NASA has 10 centers around the country, including the Jet Propulsion Laboratory, but the ones Ron and his team primarily work with are the Johnson Space Center, which is where Mission Control is located, The Marshall Space Flight Center which assembles the next generation of space rockets, and the Kennedy Space Center that launches rockets.
“...we’re designing for people - they just happen to be engineers.”
Ron is stationed at the Ames Research Center in South Bay, Moffett field alongside a team of 12 designers, 12 developers and six quality assurance engineers. Although they originally started off as a design consultancy agency, the company has now become embedded in NASA.
NASA are logical thinkers, meaning it can be hard to convince them of the importance of UX. Being part of NASA, according to Ron, means that it has been easier to build trust and legitimacy in using design thinking to build their tools.
After all, building software isn’t just about meeting a certain set of requirements – Ron and his team have to consider the human element, as he put it “we’re designing for people – they just happen to be engineers.”
In what was a very enlightening talk about UX for space exploration, Ron kicked off with an example of a striking picture of American astronaut Peggy Whitson floating about in the international space station (ISS), tapping away at an iPad.
This set the tone for the rest of his presentation because, as he stresses, software design has become increasingly important for NASA operations, both on the ground and in space.
Like many organizations, NASA typically develops its own back end software. In recent years, however, they’ve come to learn that user experience is an important aspect of enterprise software they can’t ignore.
After all, the easier it is for ground control engineers and astronauts to use NASA’s back end software efficiently, the quicker, cheaper and more efficient their missions will be. That’s why Ron and his team follow the practice of designing with a “walk-up-and-use” approach.
The idea of the “walk-up-and-use” approach is to make back end applications developed for NASA employees easy and intuitive. This is especially true with astronauts, as Ron emphasizes, who have to use multiple different apps throughout their day, which is usually very complete with maintenance, spacewalks for reparations and scientific experiments, requested of them from NASA and various education institutions and private corporations.
The Playbook app and Mars Rover Scheduling Tool, are two great examples of backend software Ron and his design teams have had to work on for NASA.

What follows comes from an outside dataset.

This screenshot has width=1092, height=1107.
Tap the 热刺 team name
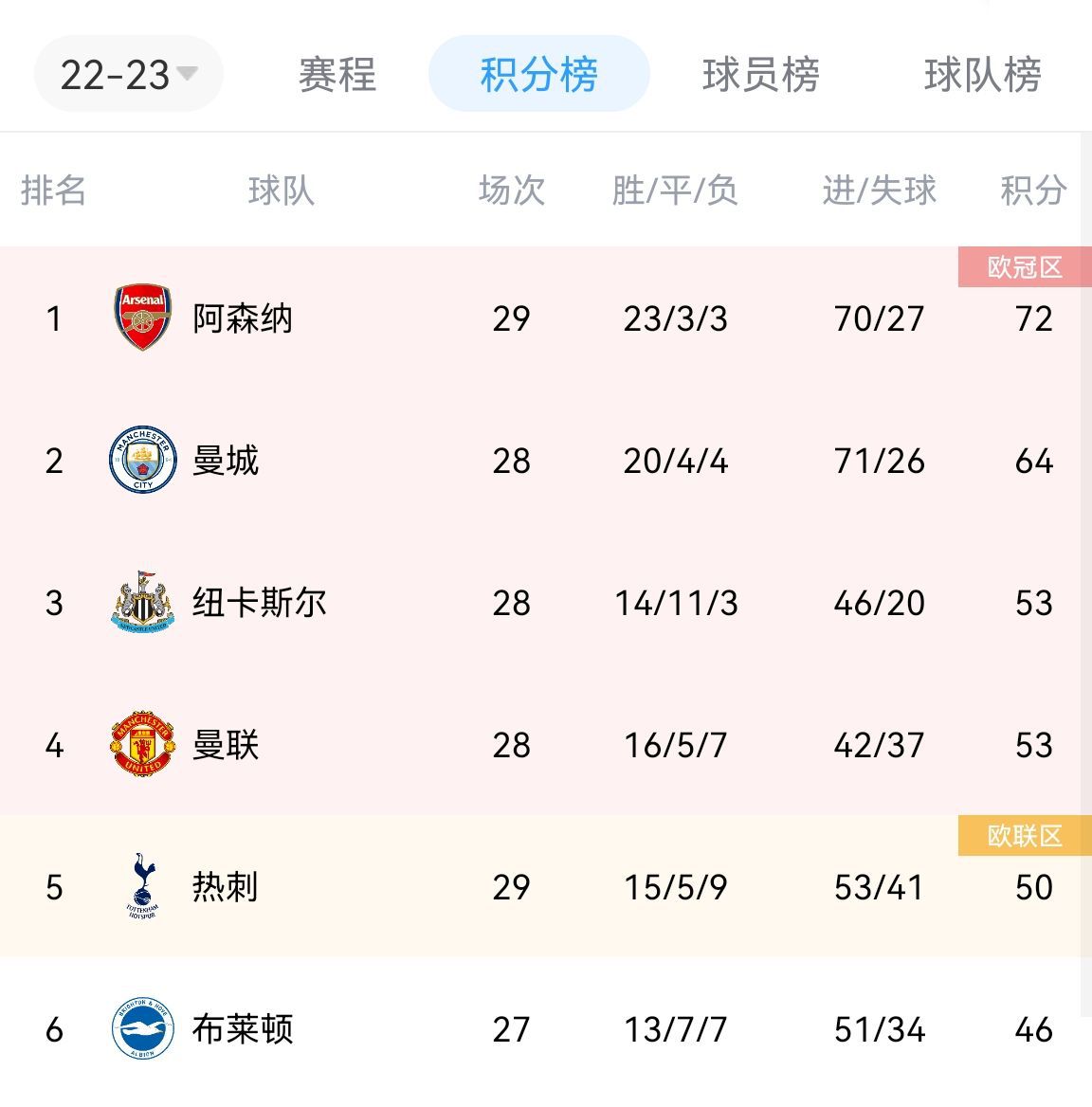click(226, 887)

Ron starts off with an example of a web app called the Playbook that one section of his team worked on which lets astronauts schedule their day. Prior to this, astronauts had their days scheduled for them by Mission Control on the ground – and right down to the five-minute increment! This, according to Ron, was because it’s a costly business rocketing astronauts up into space.
However, as deep space travel becomes a closer reality each year, our technology (and astronauts) has to adapt. Playbook is an application that helps them schedule their day easily and autonomously.
Ron then gives an example of the first tool he and his team started working on, which was a Mars Rover scheduling tool. This tool is used for planning, scheduling and controlling the Rover’s activities each day by the ground-based engineers in NASA’s M-Slice laboratory (Mars Science Laboratory).
When this talk went down, Ron and his team were also in the process of developing other web-apps for the ground-based team. They were mostly a set of data entry tools used to manage safety documentation, and for verifying checklists before they launch something into space!
The two main programs that Ron and his team work on are the ISS and Exploration Systems Development.
Work started on the ISS in the late 90s and it took 13 years in total to construct. The ISS acts as a giant laboratory orbiting the earth where astronauts conduct the scientific experiments referred to above. The main types of experiments are based on measuring the effects of microgravity.
In this program, it’s not just the ISS that Ron and his team have to support – they also have to design apps and software for all the engineers in the ground support facility who have to deal with filing paperwork, and follow endless procedures to ensure they can successfully propel astronauts and supplies into space at 1,000 mph.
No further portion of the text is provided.